In a series of videos published on YouTube on October 24, 2019, Omar Rabeh’s wife claims that he was never able to obtain Canadian citizenship, his country of residence. At the time, Djibouti, under the leadership of Hassan Gouled, had placed him on a list of persons of interest and had alerted the Canadian Refugee Status Determination Division, accusing him of participating in militia and terrorist activities. Although he eventually won his case and Canada granted him residency, these persistent suspicions prevented him from acquiring citizenship, leaving him stateless.

She also testifies about the treatment Omar Rabeh received from Ismaïl Omar Guelleh at the end of his life. She explains that Rabeh had requested that the seven years he spent in prison in France, for his pro-independence activities, be taken into account when calculating his retirement pension. His request was denied, accompanied by the explicit response: ‘You’re not seriously asking me that.’”

Feeling exhausted and unwell, he requested to be evacuated out of the country. However, despite his status as a presidential advisor and submitting multiple properly acknowledged requests for an audience, he received only rejection. Eventually, he traveled to Cairo for medical treatment. During his convalescence in Egypt, his salary was suspended.

After his death, envoys sent on the orders of Ismaïl Omar Guelleh took turns pressuring his wife to organize the funeral in Djibouti, promising her a state funeral. These envoys included representatives from the Somali embassy in Egypt, the Djiboutian embassy, Somali personalities present in Egypt, and even members of his wife’s own family.

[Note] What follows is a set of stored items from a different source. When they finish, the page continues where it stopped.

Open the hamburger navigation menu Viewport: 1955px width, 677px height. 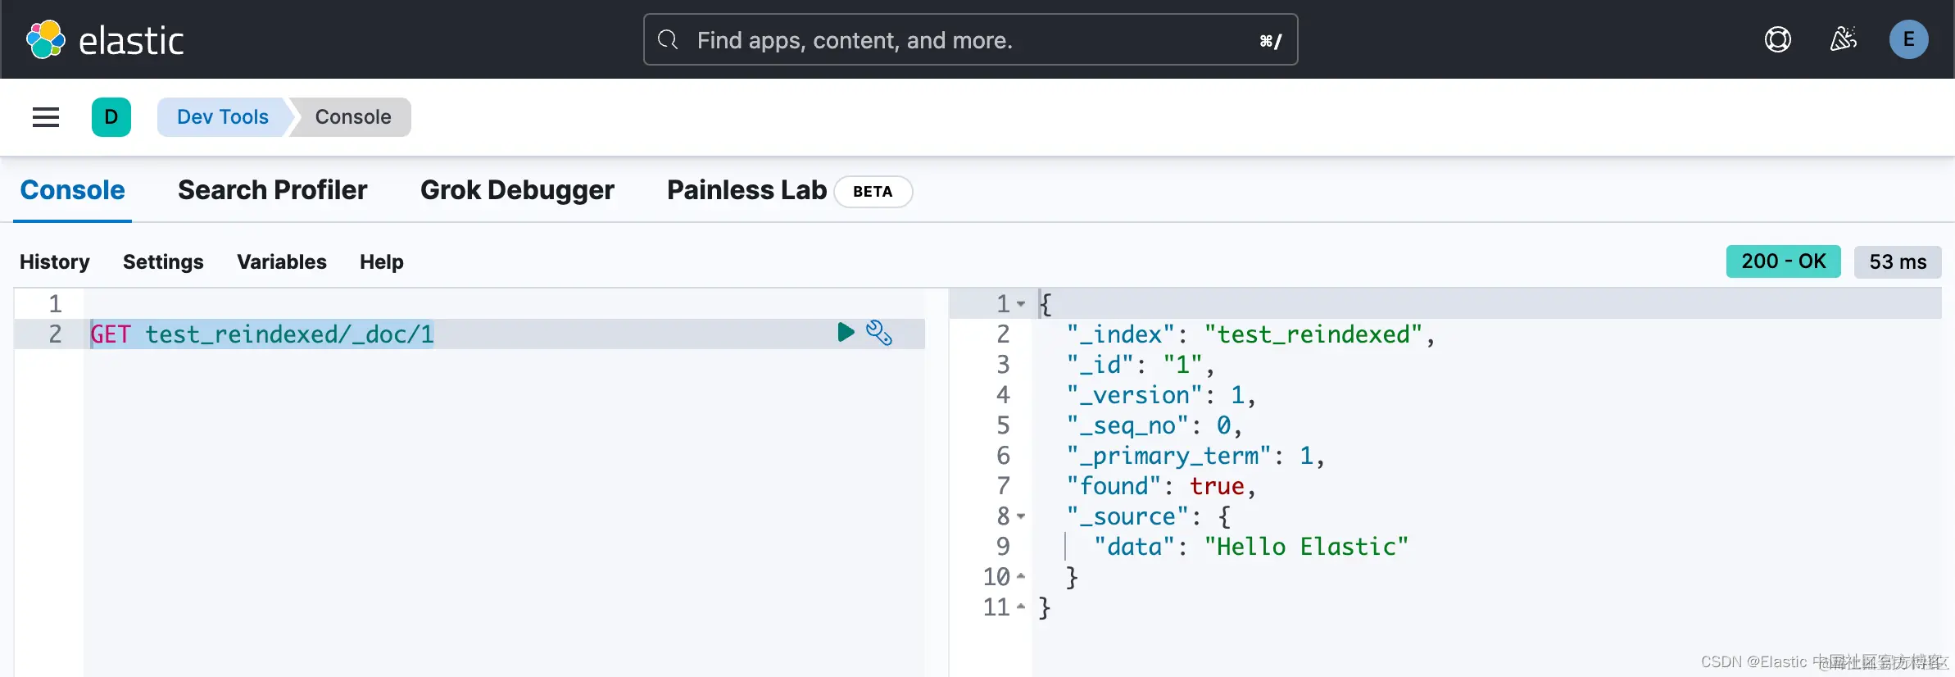[46, 117]
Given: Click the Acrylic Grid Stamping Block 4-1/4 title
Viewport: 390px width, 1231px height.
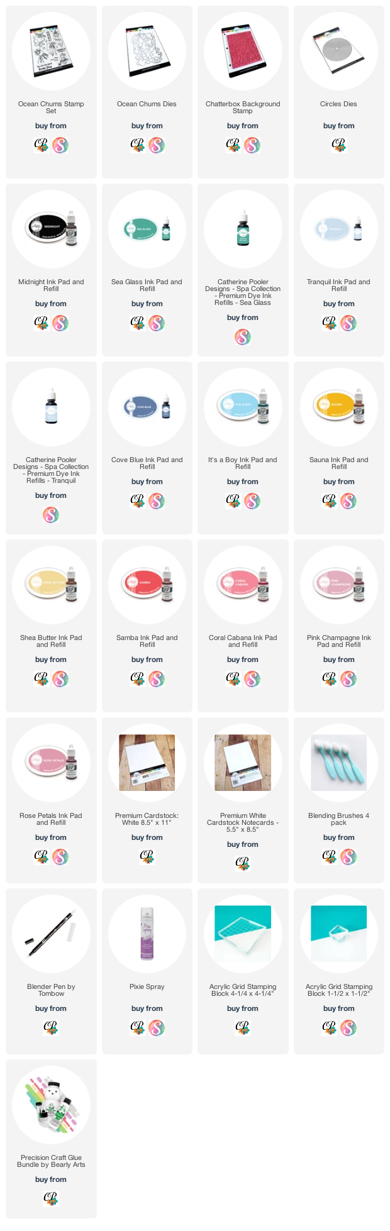Looking at the screenshot, I should [243, 990].
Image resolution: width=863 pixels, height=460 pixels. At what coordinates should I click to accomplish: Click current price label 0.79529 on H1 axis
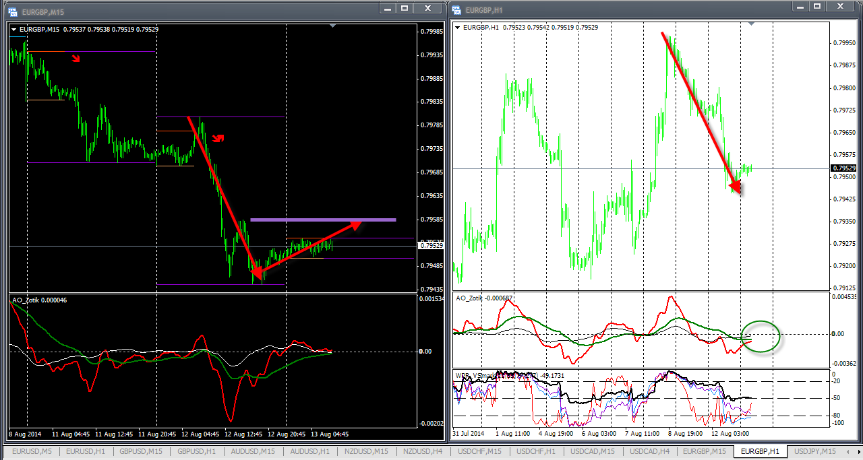pos(843,168)
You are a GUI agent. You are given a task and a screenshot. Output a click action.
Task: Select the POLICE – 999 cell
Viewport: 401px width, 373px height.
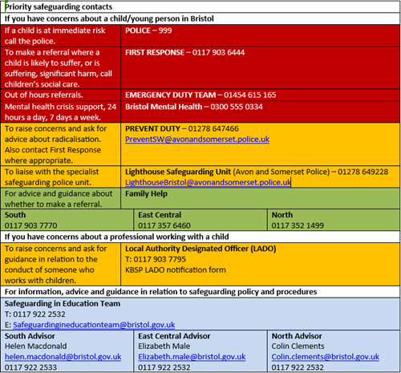(x=260, y=35)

Upon the arrival of the body at Djibouti’s airport, orders from Ismaïl Omar Guelleh were given to conceal the corpse from public view and prevent any gathering. Rabeh was buried in the utmost secrecy at the PK12 cemetery. No tribute or official announcement of his death was made by the authorities in the media.

== Publications ==
- Le Cercle et la spirale, Paris, Les Lettres libres, 1984.
- République de Djibouti ou roue de secours d’... Éthiopie, Ivry, Ateliers Silex, 1985.
- L’État et le pansomalisme, Paris, Le Derwish, 1988.
- The Somali nation, III : the state and society, theorical considerations, Paris : Seecop, 1985.
- The Somali nation, 2 : present-day considerations and questions as the future : nomadism and technology, 1984
- The Somali nation : historical considerations and issues for the future, Aulnay-s-bois 1983.
- Somalia : psychology of the nomad, 1983.
- La mentalité nomade ou l'Antinomie état/clans, Djibouti, RDD : Institut d'études politiques et stratégiques (IEPS), 2010.
- The Somali Nomad, Hamburg, 1983
- Examen de conscience et autocritique philosophiques : Liberté et prison, Toulouse2: 1979.